*Excerpt provided*:
--- BEGIN ---

# HELP!!! How to feed Ultra Bee Dry Feed (pollen substitute)



## johns bees (Jan 25, 2009)

Yes , someone in the know how please answer this query


----------



## Michael Palmer (Dec 29, 2006)

Jadczak in Maine feeds dry sub in the spring. He feeds in buckets with a half cover...other half is cut away. He places bucket in crotch of tree at the edge of the apiary, tipped so the powder stays dry. Helps keep the bees busy and out of people's bird feeders, ag bags and dairy barns.

I expect this works well in the early spring before natural pollen becomes available. Whether or not it would work now, with some pollen coming in is anybody's guess. I would say doubtful.


----------



## Live Oak (Oct 11, 2008)

I feed my girls Ultra Bee Dry Feed and they LOVE it. 15 hives go through about 5 lbs. of Ultra Bee in a half day. 

At first they did not know what it was and ignored. What I did that got them to start taking it was I put out and 5 gallon "upside down" sugar syrup feeder treated with 8 oz. of Pro Bee Health (same as Honey Bee Healthy). This really attracted the bees and stimulates their drive to feed. 



I bought some 7 lb. chicken feeders at TSC and place it on top of the 5 gallon bucket feeder:

http://www.tractorsupply.com/livest...-hanging-poultry-feeder-7-lb-capacity-2160042

The bees go crazy over it. At least mine do. It is really dry here with no nectar or pollen to forage. 

I was not prepared for how much of the Ultra Bee they would consume and they do waste some hovering around the feeder so I have ordered the Mann Lake Dry Bee Pro Feeder to cut down on the waste and lose of feed due to dew and rain:

http://www.mannlakeltd.com/ProductDetail.asp?idproduct=1700&idCategory=

Now that I have 5 of the 10 lb. Ultra Bee buckets, I will be ordering it in the 50lb. bag which is a good bit cheap. As I gradually increase the number of hives or find someone to split with, I may consider the 1500lb. tote which cuts the price to less than half. 

The bees can definitely smell the Ultra Bee feed. If I can smell it from 50 ft. away, I am sure they can. Just have to serve it up in a way that gets their attention to try consuming it. Once a few take it back to the hive, the chaotic rush will be on to get it all. 

Hope this helps.


----------



## Gypsi (Mar 27, 2011)

So, since I have only one hive, when I finally build my hive-top feeder today, I could leave room for a dry feeder next to it, all surrounded by a deep and under the lids, and use this instead of pollen patties? Can't order anything til tomorrow. Kinda broke.


----------



## Michael Palmer (Dec 29, 2006)

Live Oak said:


> The bees go crazy over it. At least mine do. It is really dry here with no nectar or pollen to forage.


Have you looked at the combs to see if they are storing it?


----------



## 88beehive (Feb 24, 2008)

Michael Palmer said:


> Jadczak in Maine feeds dry sub in the spring. He feeds in buckets with a half cover...other half is cut away. He places bucket in crotch of tree at the edge of the apiary, tipped so the powder stays dry. Helps keep the bees busy and out of people's bird feeders, ag bags and dairy barns.
> 
> I expect this works well in the early spring before natural pollen becomes available. Whether or not it would work now, with some pollen coming in is anybody's guess. I would say doubtful.

--- END ---

*Data records*:
--- BEGIN ---

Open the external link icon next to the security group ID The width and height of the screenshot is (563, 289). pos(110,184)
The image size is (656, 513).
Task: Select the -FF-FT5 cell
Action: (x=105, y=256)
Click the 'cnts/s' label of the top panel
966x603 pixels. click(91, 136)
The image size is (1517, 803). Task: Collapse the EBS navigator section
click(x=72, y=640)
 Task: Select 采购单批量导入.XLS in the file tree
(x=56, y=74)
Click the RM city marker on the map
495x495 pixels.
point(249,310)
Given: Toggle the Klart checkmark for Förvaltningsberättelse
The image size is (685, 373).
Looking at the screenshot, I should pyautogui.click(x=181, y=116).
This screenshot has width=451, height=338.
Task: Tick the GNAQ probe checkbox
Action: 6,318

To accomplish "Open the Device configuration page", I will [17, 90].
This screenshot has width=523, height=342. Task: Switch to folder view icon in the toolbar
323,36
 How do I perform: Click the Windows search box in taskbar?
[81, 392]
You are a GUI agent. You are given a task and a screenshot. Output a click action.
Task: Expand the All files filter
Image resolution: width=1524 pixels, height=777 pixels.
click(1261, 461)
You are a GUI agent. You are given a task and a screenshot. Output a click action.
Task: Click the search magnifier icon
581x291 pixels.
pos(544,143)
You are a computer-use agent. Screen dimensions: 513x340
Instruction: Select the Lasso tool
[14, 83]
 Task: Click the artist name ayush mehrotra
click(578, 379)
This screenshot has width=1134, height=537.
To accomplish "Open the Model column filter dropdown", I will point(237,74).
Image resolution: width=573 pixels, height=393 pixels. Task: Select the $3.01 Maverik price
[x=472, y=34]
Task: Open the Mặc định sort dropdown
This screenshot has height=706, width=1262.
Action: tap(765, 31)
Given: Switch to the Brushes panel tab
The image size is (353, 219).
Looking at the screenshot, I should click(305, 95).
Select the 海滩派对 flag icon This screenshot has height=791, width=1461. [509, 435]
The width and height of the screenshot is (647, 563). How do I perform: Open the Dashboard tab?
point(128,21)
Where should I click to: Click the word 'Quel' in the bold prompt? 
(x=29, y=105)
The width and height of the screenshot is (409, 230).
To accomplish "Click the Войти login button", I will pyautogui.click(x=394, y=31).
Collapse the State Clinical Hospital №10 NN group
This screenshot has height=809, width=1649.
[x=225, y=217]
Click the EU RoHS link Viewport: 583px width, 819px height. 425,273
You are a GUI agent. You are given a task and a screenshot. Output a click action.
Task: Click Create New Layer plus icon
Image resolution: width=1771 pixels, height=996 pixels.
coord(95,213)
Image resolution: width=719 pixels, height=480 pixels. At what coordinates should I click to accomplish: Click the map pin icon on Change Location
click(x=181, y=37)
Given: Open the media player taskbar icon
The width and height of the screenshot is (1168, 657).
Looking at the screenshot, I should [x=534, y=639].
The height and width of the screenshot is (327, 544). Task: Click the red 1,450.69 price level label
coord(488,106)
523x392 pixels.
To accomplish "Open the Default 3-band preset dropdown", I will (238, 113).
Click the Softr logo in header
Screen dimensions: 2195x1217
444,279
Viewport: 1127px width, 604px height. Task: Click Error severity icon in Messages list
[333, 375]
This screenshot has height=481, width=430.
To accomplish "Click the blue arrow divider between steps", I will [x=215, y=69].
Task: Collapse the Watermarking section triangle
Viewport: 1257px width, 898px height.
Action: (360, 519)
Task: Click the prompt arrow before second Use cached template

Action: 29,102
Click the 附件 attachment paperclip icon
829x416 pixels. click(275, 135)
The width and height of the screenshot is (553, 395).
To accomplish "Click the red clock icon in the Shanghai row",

--- END ---

Please copy, word for word, the part of the forum thread on feeding dry pollen substitute that begins at the words "## Gypsi (Mar" and stops after "tomorrow. Kinda broke.".

*Answer to this exercise*:
## Gypsi (Mar 27, 2011)

So, since I have only one hive, when I finally build my hive-top feeder today, I could leave room for a dry feeder next to it, all surrounded by a deep and under the lids, and use this instead of pollen patties? Can't order anything til tomorrow. Kinda broke.